Perché il Davos e non altri club?
«Semplicemente perché i grigionesi mi hanno convinto. Abbiamo avuto un incontro molto interessante, c’era lo staff al completo e mi hanno presentato le loro idee. Mentre mi trovavo con loro in quella stanza, ho cercato di capire come mi sentivo. Ebbene, ero gioioso. Più delle parole, più dei soldi che mi vengono offerti, per me è importante sentirmi a mio agio in un ambiente. Proprio come è successo ad Ambrì in questi sette anni».

Quindi quest’anno hai parlato solo con il Davos?
«Direttamente sì. Le società con cui avevo discusso la scorsa stagione, nel frattempo, hanno fatto le loro scelte di mercato. Io sapevo che nei Grigioni avrei avuto una possibilità concreta di giocare, per cui non ho sentito il bisogno di incontrare altri club. A Davos si vuole costruire una squadra vincente, come lo è stata negli ultimi vent’anni. E io voglio farne parte».

Ora sei infortunato. Quanta voglia hai di tornare in pista per dimostrare che hai davvero una missione da portare a termine con la maglia biancoblù?

«Non devo dimostrare niente a nessuno. In questi sette anni, sin dal primo giorno, sono sceso sul ghiaccio mettendoci tutto quello che avevo, con il cuore e con la testa. Devo solo andare avanti così e fare quello che ho sempre fatto. Il resto verrà da sé».

I tuoi compagni come hanno preso la notizia?

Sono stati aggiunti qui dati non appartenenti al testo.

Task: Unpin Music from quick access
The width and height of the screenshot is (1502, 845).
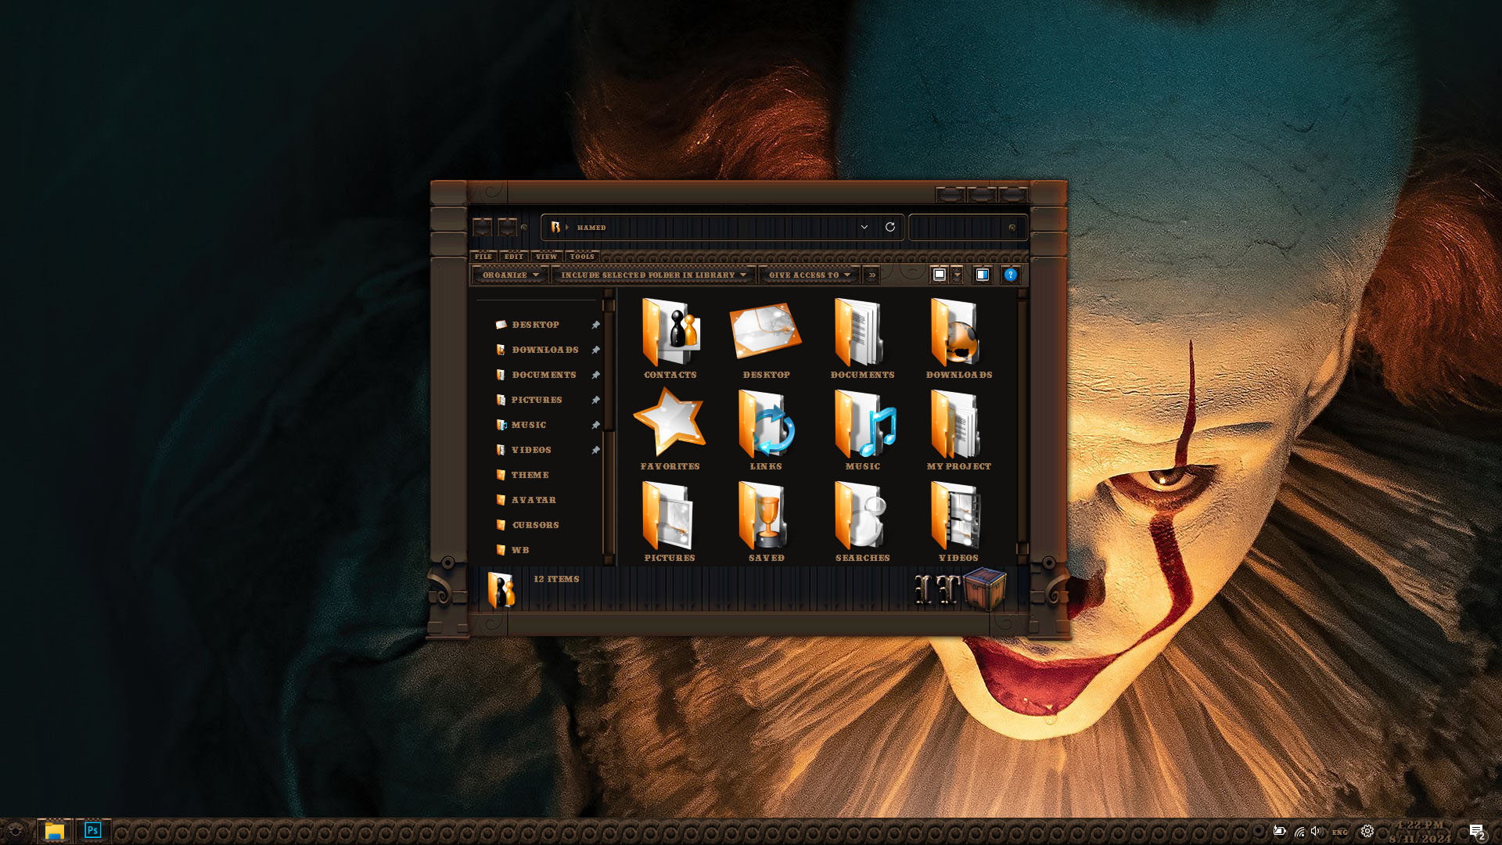Action: [x=595, y=425]
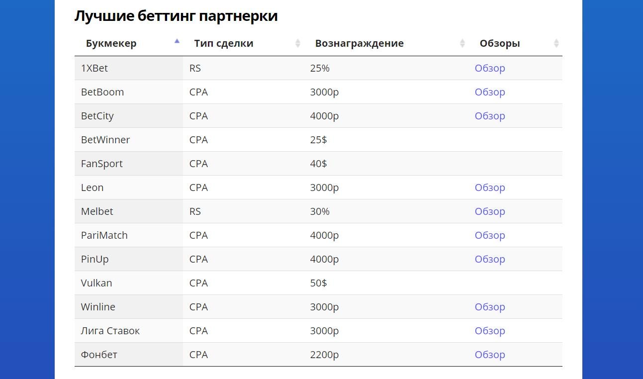
Task: Click the page title Лучшие беттинг партнерки
Action: coord(176,15)
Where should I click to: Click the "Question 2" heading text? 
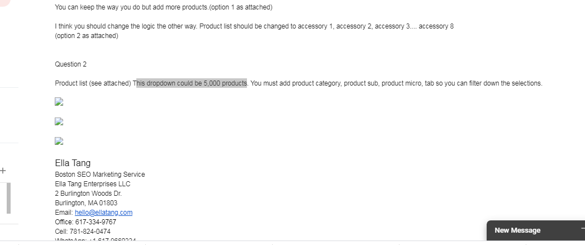pos(70,64)
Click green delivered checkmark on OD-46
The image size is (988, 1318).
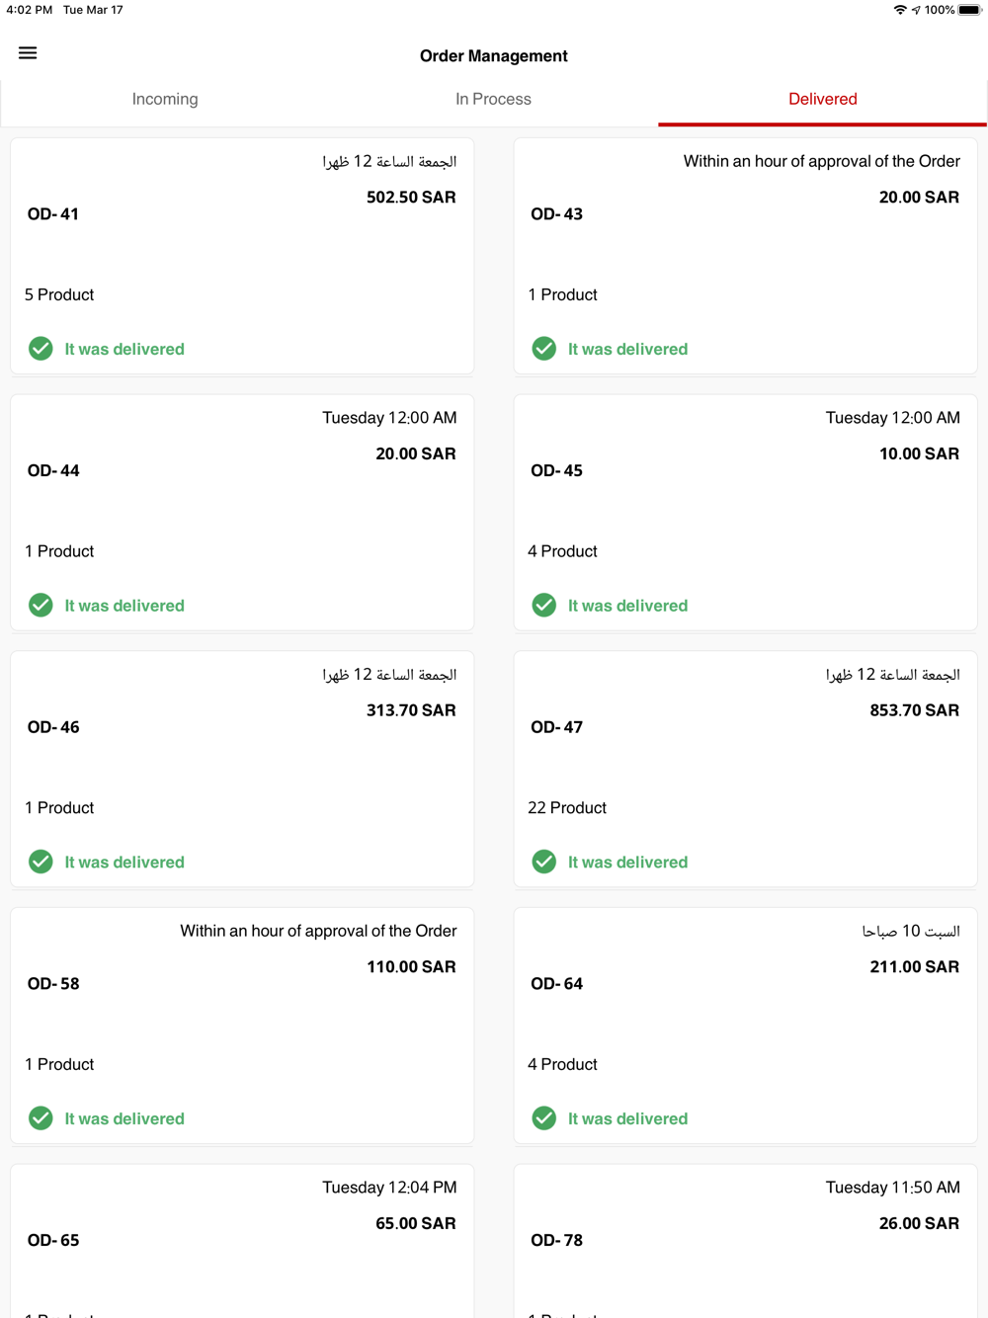[41, 862]
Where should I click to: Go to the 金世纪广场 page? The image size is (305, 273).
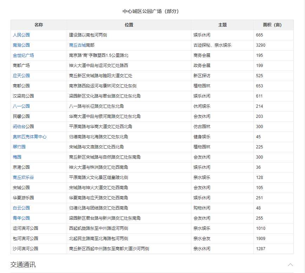click(24, 55)
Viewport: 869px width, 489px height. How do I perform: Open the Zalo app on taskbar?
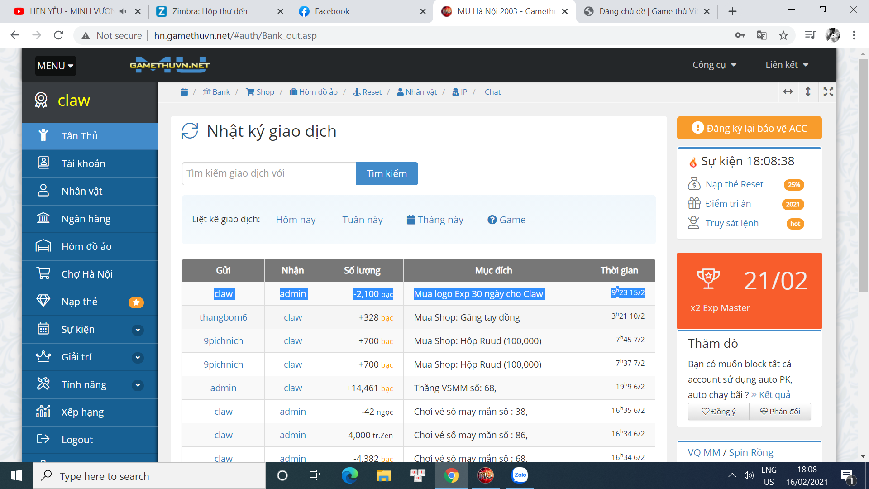click(x=520, y=475)
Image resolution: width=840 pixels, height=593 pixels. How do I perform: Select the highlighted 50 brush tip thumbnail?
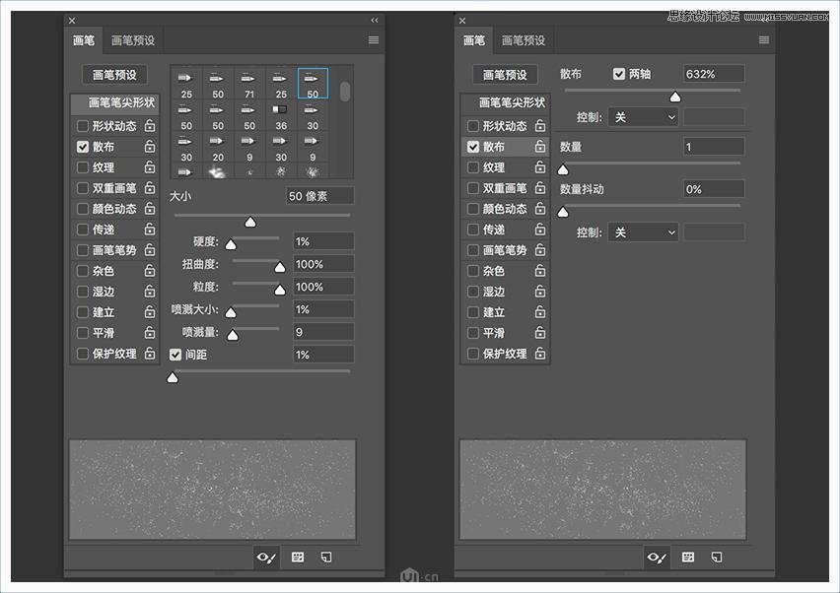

«Ho voluto comunicargliela personalmente, prima ancora che fosse ufficializzata dai due club. Mi dispiace che negli ultimi giorni, dopo neanche 24 ore dalla firma, ci sia stata una fuga di notizie. Pazienza, fa parte del business. I ragazzi l’hanno presa abbastanza bene, congratulandosi con me e facendomi gli auguri. A tanti dispiace, ma abbiamo ancora molte partite da giocare insieme. Ci divertiremo e daremo il massimo per rendere questo campionato indimenticabile».

Senza l’anticipazione del Blick, quando sarebbe stata comunicata la tua partenza?
«Con i due direttori sportivi, Paolo Duca e Jan Alston, ci eravamo accordati per aspettare fin dopo la Coppa Spengler. Ormai è andata così, fa niente. Ora sono infortunato ed in fondo è un buon momento per dedicarmi alle interviste e occuparmi di tutte quelle cose che solitamente non mi piace fare. Così potrò tornare a giocare con la testa libera».

Da giocatori, Duca e Cereda hanno fatto una scelta simile alla tua, andando a giocare altrove. Ti sei sentito compreso da loro?

«Totalmente, sin da subito hanno detto di capire la mia decisione, il mio desiderio di vedere altre cose. Sono scelte normali nella vita di uno sportivo. Appena gliel’ho detto, erano ovviamente dispiaciuti, ma d’altronde lo ero anch’io. Non lascio l’Ambrì a cuor leggero. Fa parte di me e sarà sempre così».